Pela primeira vez em mais de 18 mil anos, um instrumento musical da Idade da Pedra foi ouvido novamente. Um dó, ré e dó sustenido reverberaram do que arqueólogos já determinaram como a concha modificada para ser um instrumento de sopro mais antigo já descoberto.
Encontrada pela primeira vez em 1931, na caverna de Marsoulas, situada no sopé dos Pireneus franceses, a concha foi tratada inicialmente como um copo cerimonial. Os arqueólogos da época não notaram modificações perceptíveis feitas por mãos humanas.
Quase 80 anos após sua descoberta, a concha foi estudada por uma equipe multidisciplinar do Centro Nacional de Pesquisa Científica da França. Por meio de técnicas de imagem avançadas, pesquisadores perceberam que o objeto havia sido modificado cuidadosamente para a instalação de um bocal. Os cientistas revelaram como ela soa em um estudo publicado na revista Science Advances.
A caverna de Marsoulas possuiu vários objetos que testemunham o início da cultura na região no final do Último Máximo Glacial, há aproximadamente 20 mil anos. A grande concha de Charonia lampas (um caracol do mar), com a ponta quebrada, passou despercebida quando descoberta. Porém, como a ponta é a parte mais dura da casca, pesquisadores desconfiaram que a quebra não era acidental.
A primeira datação por carbono-14 da caverna, realizada em um pedaço de carvão e um fragmento de osso de urso, forneceram uma data de cerca de 18 mil anos. Usando técnicas de fotogrametria para destacar modificações exteriores que não são facilmente vistas a olho nu, os cientistas encontraram traços de uma substância orgânica marrom, provavelmente uma resina ou cera, que pode ter sido usada como adesivo para fixar um bocal.
Por meio de tomografias computadorizadas, os pesquisadores encontraram, no interior da concha, dois orifícios adicionais – provavelmente para acomodar a longa extensão do tubo do bocal. Por fim, o objeto foi decorado com um pigmento vermelho, hematita, característico da região.
Para confirmar a hipótese de que esta concha servia para produzir sons, os cientistas contaram com a ajuda de um trompista, que conseguiu produzir três sons próximos às notas dó, dó sustenido e ré.

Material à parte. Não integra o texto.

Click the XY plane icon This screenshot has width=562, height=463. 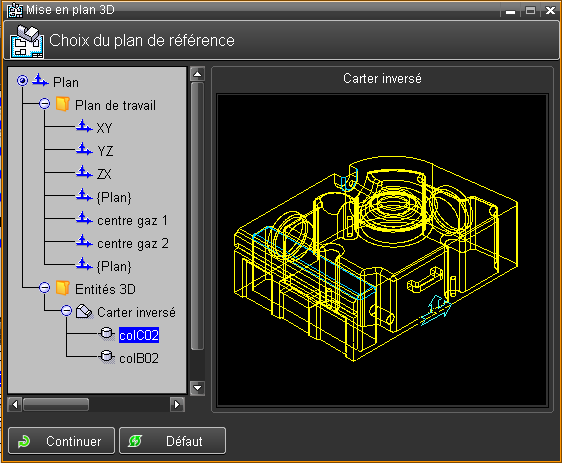[x=84, y=127]
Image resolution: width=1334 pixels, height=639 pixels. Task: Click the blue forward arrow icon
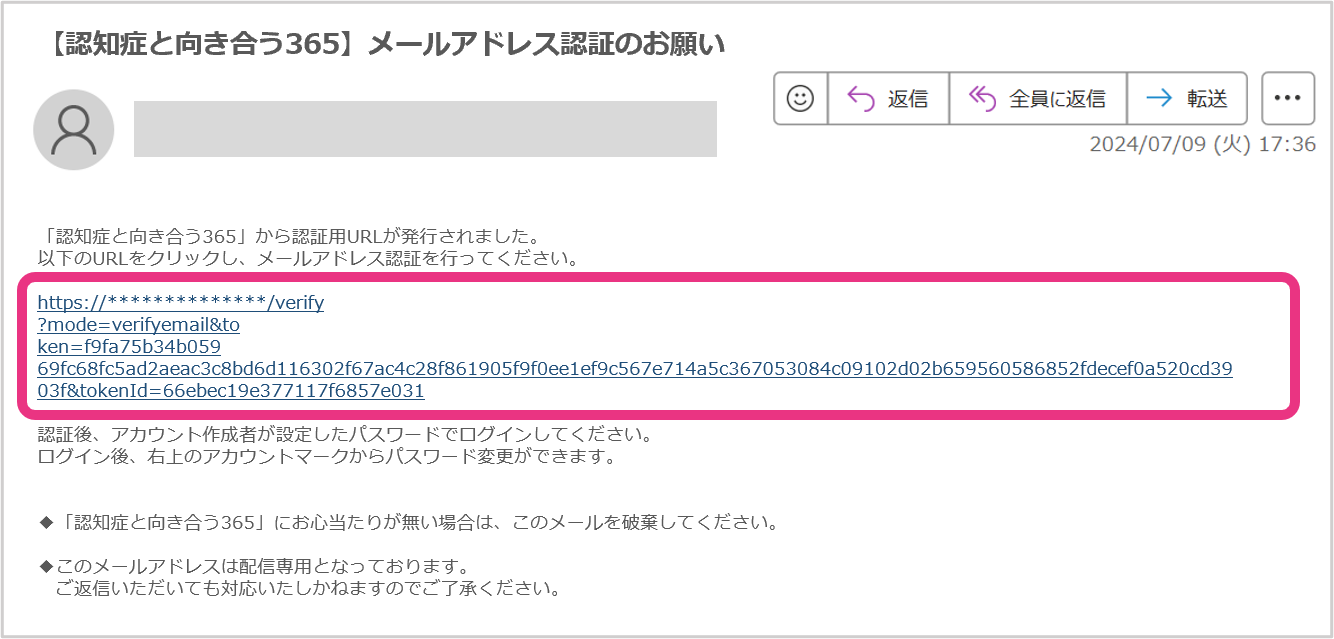(x=1159, y=98)
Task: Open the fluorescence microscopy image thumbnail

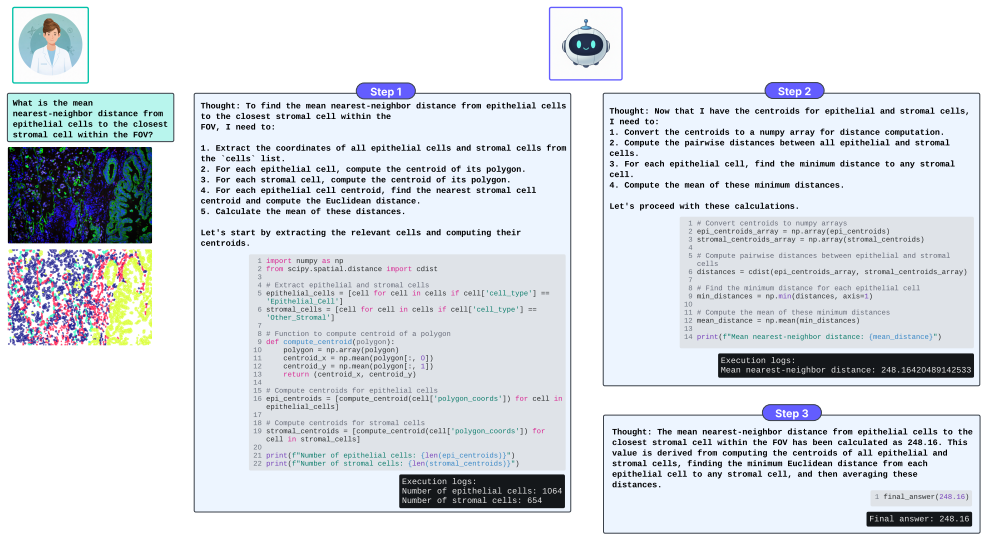Action: point(80,195)
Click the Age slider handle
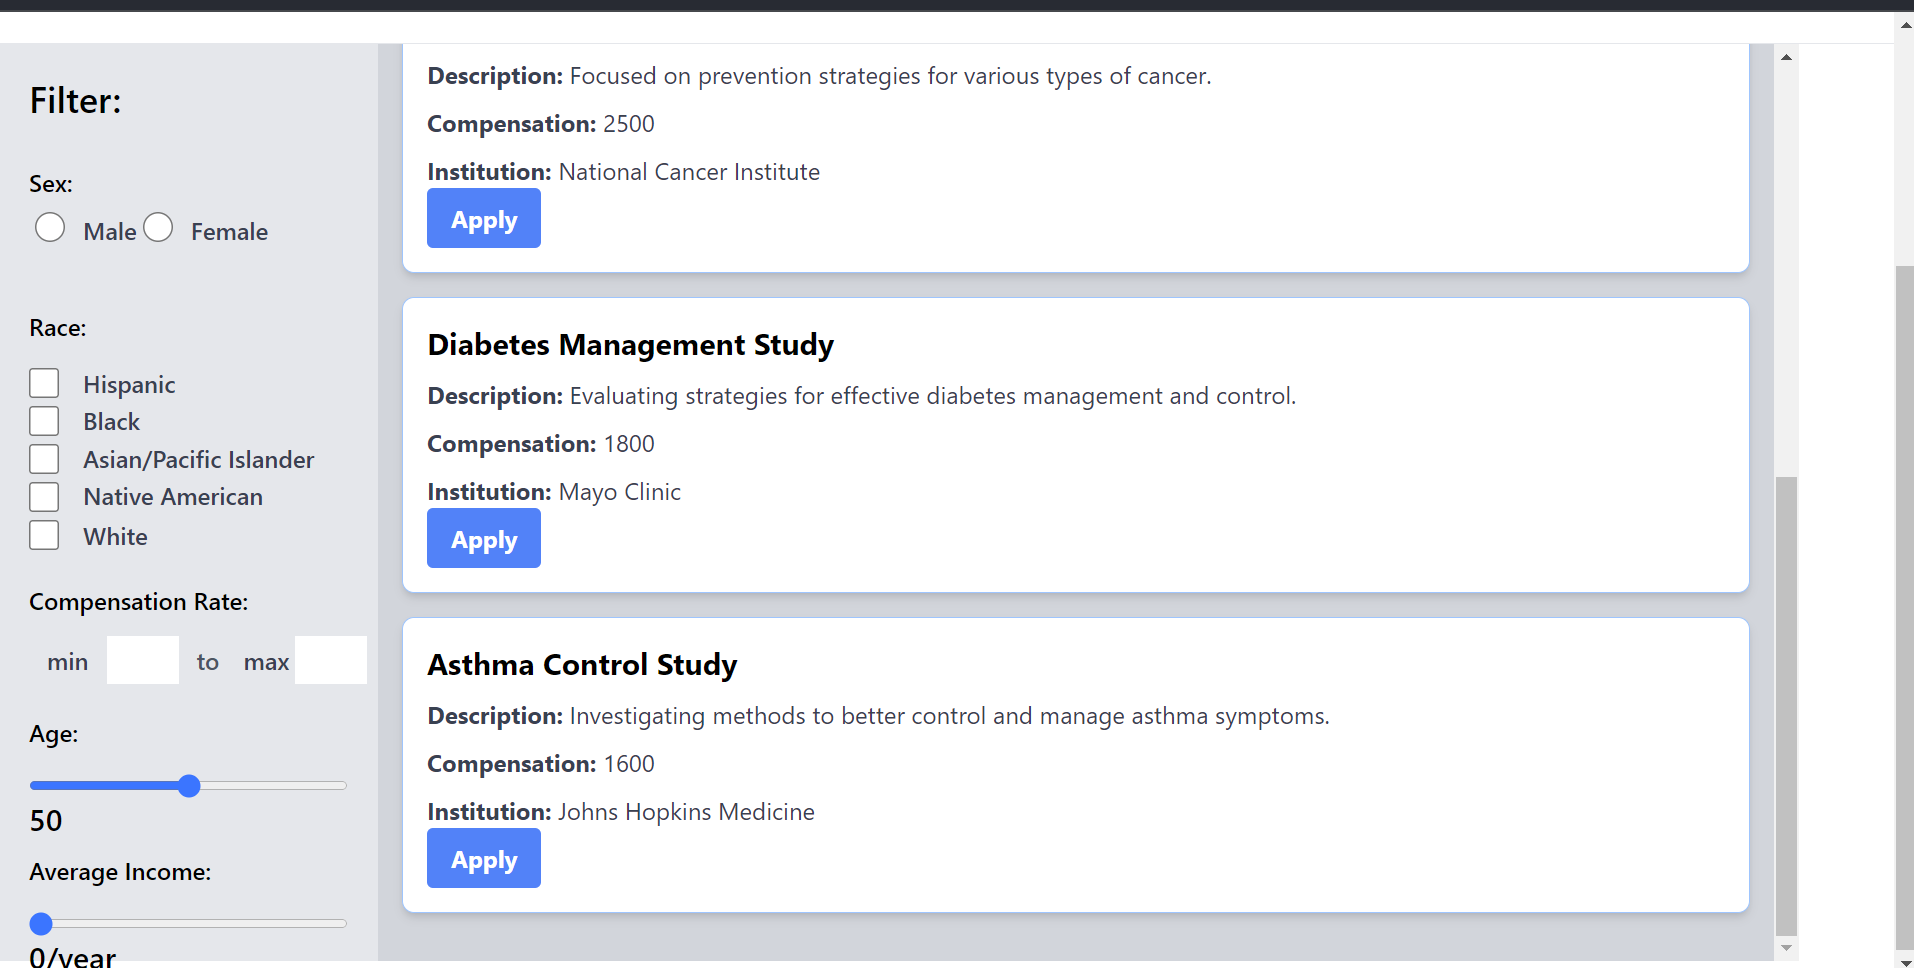This screenshot has height=968, width=1914. 189,786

Impressões em 3D da concha permitirão explorar o objeto ainda mais profundamente, e verificar se ele pode ser usado para produzir outras notas.
“Em todo o mundo, conchas têm servido como instrumentos musicais, dispositivos de sinalização e objetos sagrados ou mágicos, dependendo das culturas”, escrevem os autores do estudo. “Até onde sabemos, a concha Marsoulas é única no contexto pré-histórico, não apenas na França, mas na escala do Paleolítico da Europa e talvez do mundo”, completam.